ABOUT THIS EXERCISE: If a line holds the word "logo", copy it from the entries.
_ _ _ _
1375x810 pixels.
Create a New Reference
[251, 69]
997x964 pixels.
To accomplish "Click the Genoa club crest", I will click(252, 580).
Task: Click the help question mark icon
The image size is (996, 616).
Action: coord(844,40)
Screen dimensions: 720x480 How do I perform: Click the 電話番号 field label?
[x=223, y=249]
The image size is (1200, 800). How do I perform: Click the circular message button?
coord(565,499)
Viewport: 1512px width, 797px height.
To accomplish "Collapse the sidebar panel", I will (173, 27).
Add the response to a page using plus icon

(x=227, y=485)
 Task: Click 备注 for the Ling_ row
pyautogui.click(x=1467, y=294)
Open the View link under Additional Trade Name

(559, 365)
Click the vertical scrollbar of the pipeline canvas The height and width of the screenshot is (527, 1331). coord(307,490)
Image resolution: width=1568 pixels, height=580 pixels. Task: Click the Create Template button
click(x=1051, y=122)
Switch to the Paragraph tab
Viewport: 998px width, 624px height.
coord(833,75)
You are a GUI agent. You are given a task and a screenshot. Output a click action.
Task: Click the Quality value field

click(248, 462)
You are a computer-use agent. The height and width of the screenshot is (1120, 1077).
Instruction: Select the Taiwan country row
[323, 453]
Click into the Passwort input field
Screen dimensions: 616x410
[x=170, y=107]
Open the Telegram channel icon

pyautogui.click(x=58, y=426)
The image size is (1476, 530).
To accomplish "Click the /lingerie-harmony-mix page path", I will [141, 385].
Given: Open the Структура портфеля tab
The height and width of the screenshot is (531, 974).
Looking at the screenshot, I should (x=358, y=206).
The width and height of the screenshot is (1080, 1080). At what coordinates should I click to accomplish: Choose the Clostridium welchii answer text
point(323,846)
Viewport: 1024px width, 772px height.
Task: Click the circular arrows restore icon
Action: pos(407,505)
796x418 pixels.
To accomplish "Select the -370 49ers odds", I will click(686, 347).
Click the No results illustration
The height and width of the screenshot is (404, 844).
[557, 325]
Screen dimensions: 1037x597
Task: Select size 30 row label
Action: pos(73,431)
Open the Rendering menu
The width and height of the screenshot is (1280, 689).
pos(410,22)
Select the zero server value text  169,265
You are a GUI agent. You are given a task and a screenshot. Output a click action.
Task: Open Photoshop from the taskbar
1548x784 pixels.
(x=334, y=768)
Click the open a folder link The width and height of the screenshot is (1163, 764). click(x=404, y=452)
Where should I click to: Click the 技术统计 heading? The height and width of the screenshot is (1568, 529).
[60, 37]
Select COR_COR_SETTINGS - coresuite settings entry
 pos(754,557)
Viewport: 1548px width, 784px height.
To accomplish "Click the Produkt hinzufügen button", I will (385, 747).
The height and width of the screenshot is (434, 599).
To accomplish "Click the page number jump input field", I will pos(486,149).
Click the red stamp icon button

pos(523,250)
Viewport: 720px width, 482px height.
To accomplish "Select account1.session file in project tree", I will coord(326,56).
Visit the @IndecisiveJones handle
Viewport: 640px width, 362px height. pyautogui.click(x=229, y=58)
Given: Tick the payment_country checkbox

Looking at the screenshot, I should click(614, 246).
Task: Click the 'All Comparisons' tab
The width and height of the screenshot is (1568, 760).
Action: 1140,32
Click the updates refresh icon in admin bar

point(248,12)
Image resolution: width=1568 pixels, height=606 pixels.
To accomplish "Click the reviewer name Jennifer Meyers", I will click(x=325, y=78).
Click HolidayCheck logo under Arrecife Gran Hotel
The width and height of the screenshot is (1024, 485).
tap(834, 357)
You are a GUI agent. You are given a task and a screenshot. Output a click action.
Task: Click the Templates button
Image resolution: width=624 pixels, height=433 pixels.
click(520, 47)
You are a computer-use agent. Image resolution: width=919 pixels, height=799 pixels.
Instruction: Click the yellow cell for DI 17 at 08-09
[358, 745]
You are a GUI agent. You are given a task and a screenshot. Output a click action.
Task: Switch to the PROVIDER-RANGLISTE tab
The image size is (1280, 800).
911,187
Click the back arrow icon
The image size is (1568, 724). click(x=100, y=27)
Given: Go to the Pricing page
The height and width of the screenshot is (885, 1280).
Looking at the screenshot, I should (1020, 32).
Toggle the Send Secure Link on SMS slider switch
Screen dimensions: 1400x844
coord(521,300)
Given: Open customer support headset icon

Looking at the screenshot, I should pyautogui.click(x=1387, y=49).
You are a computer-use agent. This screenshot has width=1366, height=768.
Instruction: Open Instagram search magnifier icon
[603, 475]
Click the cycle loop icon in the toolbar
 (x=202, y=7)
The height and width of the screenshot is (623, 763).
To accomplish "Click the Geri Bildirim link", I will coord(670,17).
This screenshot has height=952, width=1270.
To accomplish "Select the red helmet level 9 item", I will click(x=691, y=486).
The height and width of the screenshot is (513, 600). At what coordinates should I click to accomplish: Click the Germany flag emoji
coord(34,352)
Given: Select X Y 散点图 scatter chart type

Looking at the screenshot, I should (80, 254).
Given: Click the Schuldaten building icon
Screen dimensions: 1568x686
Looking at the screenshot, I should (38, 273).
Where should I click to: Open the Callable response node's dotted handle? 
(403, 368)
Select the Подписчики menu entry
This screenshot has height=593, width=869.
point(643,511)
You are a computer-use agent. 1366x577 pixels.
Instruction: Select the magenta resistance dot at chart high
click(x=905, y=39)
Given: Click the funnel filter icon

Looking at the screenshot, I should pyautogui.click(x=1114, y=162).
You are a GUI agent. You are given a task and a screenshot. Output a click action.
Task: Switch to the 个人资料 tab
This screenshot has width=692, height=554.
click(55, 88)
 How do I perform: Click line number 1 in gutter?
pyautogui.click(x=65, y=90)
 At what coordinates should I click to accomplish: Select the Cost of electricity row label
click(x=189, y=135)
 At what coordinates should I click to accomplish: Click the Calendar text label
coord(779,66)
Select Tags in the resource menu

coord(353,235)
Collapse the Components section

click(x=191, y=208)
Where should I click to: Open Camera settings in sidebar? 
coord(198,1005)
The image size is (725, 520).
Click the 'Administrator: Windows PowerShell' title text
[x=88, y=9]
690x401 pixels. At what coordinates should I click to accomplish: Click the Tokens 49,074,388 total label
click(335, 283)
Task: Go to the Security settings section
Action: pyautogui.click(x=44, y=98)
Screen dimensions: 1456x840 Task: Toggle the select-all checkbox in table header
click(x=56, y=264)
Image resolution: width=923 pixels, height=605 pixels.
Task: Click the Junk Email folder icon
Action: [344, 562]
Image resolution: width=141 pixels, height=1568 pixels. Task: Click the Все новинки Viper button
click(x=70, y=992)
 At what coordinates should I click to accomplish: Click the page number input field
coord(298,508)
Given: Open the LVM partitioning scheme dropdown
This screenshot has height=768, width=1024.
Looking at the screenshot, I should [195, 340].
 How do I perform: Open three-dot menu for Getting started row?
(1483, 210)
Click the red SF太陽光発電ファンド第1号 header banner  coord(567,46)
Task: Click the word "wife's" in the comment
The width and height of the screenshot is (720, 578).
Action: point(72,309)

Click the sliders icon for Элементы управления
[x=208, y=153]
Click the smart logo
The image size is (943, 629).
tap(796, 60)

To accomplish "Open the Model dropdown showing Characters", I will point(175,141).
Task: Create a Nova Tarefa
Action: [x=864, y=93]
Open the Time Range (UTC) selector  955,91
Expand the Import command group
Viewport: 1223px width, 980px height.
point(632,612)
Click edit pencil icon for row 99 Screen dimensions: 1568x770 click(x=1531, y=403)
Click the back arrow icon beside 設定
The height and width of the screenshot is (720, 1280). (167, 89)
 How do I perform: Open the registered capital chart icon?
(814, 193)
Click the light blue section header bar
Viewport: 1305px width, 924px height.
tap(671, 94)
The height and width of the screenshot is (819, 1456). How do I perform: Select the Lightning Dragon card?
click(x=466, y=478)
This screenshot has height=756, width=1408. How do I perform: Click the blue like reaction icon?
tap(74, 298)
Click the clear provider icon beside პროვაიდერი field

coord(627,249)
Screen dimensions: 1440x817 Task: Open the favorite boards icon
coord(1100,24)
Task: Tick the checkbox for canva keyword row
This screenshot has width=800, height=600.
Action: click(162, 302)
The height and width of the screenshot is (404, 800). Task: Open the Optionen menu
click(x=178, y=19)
_ _ _ _
SOLUTION BELOW:
Click HolidayCheck logo under Arrecife Gran Hotel
Click the smart logo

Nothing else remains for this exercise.